The reader may have already connected HJB, value function, It?'s lemma and the brilliant Dynkin's formula, guiding us to a beautiful system of equations that, in turn, will furnish us with at least numerical proxies to help address the fundamental question of when to exit. The system of equations I've mentioned is not random; it consists of a Partial Differential Equation (PDE) along with at least two boundary conditions. Specifically, this system is recognized in the literature as Two-Point Boundary Value (TPBV) problems.

Prior to reaching this system of equations, expectations have transformed potentially infinite paths into a single trajectory. This transformation not only allows us to move away from randomness but also facilitates the identification of clear entry and exit points(which are the controls in a certain sense).

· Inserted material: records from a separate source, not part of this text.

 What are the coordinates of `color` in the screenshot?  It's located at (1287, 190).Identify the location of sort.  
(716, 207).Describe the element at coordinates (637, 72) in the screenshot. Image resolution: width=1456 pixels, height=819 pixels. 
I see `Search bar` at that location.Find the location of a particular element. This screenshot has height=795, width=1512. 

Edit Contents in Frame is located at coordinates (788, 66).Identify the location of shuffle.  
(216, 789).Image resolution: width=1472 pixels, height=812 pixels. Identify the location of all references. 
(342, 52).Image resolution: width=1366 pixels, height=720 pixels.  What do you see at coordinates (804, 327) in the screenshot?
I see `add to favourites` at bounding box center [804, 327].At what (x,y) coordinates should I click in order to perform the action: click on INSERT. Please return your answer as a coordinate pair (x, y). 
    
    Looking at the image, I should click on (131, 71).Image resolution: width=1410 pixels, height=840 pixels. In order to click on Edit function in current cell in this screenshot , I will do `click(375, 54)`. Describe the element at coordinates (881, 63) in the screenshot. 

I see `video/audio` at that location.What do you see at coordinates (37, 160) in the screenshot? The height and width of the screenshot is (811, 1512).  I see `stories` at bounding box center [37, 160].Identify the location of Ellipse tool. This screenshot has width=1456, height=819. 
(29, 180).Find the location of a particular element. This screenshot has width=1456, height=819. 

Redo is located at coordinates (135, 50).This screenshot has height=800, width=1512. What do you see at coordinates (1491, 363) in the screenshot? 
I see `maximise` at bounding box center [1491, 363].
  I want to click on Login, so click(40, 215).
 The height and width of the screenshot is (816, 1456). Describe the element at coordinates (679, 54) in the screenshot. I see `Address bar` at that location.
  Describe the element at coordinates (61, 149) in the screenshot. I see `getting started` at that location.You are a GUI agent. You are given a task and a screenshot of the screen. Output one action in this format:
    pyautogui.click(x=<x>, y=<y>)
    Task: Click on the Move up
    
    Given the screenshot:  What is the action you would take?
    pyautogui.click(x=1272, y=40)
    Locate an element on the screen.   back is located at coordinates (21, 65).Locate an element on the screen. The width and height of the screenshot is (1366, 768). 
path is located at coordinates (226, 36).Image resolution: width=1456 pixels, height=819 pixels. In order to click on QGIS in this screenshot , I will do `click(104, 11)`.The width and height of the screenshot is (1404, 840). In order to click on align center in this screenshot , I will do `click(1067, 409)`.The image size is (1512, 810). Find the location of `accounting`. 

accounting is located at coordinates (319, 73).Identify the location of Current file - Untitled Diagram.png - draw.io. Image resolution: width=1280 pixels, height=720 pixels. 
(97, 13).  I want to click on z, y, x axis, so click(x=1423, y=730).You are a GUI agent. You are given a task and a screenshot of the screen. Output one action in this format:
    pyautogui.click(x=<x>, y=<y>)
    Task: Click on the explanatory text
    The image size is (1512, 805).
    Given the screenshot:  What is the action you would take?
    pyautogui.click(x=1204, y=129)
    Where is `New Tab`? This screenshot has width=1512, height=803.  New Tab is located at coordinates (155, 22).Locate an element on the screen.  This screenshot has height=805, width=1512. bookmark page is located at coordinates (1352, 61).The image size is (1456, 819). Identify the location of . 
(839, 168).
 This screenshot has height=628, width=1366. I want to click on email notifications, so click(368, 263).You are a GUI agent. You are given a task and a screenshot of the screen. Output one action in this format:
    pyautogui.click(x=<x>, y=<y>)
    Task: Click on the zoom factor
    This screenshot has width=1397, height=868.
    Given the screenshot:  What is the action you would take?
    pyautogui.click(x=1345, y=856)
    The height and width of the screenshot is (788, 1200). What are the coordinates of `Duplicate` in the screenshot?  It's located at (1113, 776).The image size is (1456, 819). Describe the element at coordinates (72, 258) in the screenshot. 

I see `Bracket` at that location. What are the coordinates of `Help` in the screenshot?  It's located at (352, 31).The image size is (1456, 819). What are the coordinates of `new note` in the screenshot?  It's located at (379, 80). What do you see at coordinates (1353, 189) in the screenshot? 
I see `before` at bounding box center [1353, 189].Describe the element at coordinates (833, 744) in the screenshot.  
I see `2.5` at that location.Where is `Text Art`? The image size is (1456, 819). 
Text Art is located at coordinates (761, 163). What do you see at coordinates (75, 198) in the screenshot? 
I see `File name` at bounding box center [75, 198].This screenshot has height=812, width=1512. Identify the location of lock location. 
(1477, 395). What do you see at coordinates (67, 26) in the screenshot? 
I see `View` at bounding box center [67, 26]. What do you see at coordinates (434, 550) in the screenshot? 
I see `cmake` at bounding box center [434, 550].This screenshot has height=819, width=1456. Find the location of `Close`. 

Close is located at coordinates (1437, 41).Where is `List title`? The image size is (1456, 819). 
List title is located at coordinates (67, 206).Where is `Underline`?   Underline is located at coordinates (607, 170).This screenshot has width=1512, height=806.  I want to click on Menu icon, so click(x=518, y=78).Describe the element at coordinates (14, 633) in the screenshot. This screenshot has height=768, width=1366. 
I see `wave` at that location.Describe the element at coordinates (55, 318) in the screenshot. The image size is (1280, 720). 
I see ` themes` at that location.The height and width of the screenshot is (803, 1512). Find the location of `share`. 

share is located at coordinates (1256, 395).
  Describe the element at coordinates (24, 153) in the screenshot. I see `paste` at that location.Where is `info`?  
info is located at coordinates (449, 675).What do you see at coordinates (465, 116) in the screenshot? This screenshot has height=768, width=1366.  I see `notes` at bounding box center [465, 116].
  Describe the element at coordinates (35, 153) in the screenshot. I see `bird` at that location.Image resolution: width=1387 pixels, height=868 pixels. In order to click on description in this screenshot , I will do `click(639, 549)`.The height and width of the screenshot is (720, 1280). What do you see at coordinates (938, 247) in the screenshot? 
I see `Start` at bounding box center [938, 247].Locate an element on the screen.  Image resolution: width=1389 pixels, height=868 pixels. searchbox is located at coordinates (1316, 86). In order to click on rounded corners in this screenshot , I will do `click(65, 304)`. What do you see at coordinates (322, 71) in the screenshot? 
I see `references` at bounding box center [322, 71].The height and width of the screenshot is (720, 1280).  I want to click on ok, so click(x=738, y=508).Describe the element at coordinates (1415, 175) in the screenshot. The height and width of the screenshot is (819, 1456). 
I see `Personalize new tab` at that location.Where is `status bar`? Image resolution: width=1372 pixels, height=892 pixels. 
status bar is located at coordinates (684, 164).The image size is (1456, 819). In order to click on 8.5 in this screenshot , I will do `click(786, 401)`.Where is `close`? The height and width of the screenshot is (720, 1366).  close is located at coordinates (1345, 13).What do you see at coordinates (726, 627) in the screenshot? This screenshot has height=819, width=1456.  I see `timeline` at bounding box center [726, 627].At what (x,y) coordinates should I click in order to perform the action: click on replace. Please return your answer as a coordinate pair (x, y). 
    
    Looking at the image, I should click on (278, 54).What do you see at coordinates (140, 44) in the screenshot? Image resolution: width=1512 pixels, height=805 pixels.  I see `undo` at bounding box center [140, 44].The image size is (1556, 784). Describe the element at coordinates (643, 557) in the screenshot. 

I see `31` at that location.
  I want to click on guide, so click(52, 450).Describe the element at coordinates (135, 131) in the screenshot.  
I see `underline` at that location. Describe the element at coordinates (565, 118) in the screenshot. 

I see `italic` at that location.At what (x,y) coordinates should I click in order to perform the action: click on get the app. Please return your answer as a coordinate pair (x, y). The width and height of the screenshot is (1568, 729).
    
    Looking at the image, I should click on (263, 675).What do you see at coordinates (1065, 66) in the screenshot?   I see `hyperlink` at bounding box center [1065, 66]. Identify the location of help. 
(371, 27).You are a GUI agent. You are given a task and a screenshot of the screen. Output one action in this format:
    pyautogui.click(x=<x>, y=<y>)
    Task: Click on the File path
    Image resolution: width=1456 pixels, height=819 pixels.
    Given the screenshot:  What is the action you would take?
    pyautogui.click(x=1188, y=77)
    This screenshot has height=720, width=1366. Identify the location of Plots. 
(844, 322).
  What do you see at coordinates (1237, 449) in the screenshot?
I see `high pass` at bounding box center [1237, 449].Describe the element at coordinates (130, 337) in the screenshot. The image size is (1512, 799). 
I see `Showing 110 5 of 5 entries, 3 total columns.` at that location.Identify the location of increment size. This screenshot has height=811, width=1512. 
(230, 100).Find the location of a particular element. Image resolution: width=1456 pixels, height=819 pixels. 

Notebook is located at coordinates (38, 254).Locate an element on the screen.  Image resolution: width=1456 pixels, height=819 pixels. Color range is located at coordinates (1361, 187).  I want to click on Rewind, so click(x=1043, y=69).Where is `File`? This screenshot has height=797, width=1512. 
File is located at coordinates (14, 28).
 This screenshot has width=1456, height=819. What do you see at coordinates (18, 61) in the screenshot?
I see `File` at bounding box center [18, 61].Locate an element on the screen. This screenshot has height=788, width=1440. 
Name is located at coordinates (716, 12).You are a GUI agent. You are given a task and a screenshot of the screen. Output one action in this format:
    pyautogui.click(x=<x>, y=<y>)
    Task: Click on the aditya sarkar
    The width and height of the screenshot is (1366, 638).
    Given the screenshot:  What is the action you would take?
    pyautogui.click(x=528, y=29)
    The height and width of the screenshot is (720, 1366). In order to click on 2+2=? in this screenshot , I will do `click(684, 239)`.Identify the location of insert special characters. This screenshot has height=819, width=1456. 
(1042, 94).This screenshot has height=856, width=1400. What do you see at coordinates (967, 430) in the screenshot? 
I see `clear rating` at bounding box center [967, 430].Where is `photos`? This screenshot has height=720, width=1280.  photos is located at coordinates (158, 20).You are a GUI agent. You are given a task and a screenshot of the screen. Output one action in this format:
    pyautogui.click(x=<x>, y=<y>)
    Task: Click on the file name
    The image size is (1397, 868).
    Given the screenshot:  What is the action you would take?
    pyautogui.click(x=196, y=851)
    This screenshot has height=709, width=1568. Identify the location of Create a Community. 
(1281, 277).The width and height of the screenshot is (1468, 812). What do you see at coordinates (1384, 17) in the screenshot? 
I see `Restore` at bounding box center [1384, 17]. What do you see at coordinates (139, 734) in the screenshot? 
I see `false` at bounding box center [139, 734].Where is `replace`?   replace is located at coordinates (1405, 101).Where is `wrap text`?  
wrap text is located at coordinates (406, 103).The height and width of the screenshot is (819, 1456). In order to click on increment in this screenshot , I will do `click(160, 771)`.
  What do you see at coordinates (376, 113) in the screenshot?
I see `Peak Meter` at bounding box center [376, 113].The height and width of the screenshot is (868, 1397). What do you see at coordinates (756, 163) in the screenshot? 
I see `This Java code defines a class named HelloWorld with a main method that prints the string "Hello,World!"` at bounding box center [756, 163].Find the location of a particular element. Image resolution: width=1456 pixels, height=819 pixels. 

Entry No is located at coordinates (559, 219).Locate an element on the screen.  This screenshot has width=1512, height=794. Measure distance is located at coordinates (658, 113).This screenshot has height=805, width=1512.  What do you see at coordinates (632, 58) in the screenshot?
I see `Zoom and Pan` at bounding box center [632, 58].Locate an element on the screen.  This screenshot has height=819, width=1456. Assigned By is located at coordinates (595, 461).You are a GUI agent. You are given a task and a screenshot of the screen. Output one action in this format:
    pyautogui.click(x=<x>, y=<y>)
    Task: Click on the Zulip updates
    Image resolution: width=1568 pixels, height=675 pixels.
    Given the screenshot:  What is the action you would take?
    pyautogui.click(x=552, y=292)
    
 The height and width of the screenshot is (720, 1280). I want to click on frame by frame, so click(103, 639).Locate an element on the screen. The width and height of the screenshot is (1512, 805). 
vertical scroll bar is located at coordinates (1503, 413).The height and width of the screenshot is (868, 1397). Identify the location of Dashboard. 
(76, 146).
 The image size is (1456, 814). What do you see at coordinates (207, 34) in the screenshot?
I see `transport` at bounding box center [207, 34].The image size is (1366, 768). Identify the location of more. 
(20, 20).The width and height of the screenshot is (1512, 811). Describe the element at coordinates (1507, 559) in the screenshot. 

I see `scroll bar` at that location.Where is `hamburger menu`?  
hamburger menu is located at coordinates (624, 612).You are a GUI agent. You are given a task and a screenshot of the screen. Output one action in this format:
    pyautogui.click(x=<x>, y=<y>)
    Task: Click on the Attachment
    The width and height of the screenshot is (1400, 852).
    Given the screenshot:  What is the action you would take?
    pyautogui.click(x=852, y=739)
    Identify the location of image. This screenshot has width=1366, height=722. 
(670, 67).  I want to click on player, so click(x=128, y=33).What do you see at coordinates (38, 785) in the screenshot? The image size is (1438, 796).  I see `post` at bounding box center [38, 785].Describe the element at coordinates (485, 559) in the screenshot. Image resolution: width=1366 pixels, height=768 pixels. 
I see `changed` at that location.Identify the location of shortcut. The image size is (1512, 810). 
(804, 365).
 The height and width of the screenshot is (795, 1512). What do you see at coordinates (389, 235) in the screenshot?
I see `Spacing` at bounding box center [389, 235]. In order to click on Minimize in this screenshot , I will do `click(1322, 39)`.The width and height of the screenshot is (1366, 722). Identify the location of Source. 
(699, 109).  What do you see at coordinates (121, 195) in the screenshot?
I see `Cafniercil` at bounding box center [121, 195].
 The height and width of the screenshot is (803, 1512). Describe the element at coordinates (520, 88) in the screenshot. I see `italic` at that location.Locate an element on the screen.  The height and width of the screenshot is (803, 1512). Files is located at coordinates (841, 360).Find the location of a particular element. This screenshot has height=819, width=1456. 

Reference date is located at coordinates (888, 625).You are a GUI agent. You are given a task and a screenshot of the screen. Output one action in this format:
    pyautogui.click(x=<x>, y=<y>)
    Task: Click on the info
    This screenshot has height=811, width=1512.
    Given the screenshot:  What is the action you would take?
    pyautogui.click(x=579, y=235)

It is crucial to acknowledge that simplifying assumptions were made to derive these results.

It should be evident that the solution will manifest within a mean value "world," representing the cost incurred to eliminate uncertainty from the original equation. In practical terms, this implies a higher likelihood of numerous ex-post better final results, better aligned with the actual trajectory that unfolded. A more comprehensive problem is the recurring one, meaning that the trader will keep buying, holding, and selling that stock for many cycles.

The questions arise: Are these assumptions reasonable, or do they deviate significantly from reality? What does the data reveal about the validity of these assumptions? It's essential to remember that models serve as pale representations of the real world. However, within the realm of Quantitative analysis, they stand as the best tools at our disposal.